ASSIGNED TASK:
Report how many lines below contain the word "agent". Give only the number.
*** STUDY MATERIAL ***
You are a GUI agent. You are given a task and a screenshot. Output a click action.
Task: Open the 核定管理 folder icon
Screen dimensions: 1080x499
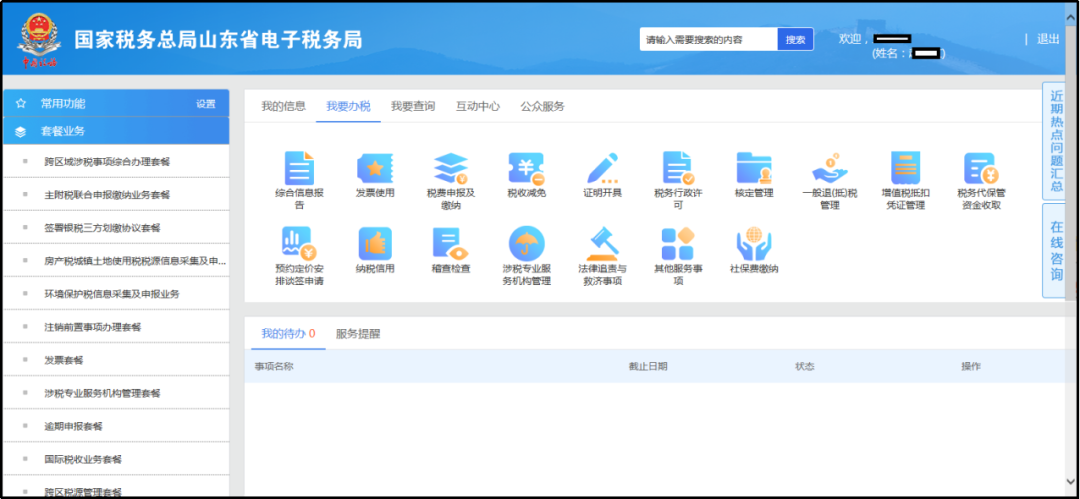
*** End of STUDY MATERIAL ***
*** STUDY MATERIAL ***
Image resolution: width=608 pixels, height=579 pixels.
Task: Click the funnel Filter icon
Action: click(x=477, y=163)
*** End of STUDY MATERIAL ***
*** STUDY MATERIAL ***
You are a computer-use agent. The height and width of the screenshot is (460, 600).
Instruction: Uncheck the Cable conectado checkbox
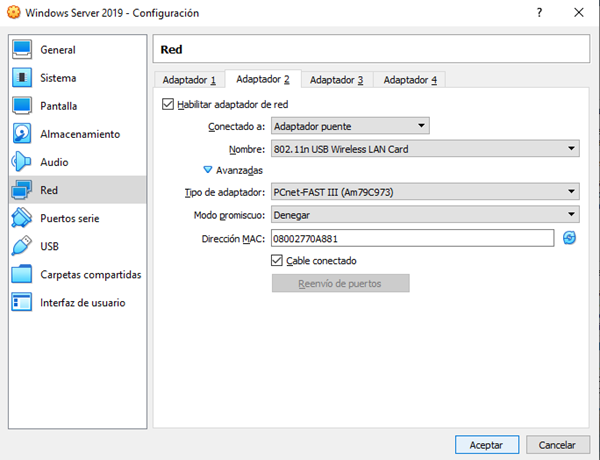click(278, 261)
*** End of STUDY MATERIAL ***
RESULT OF THIS TASK:
2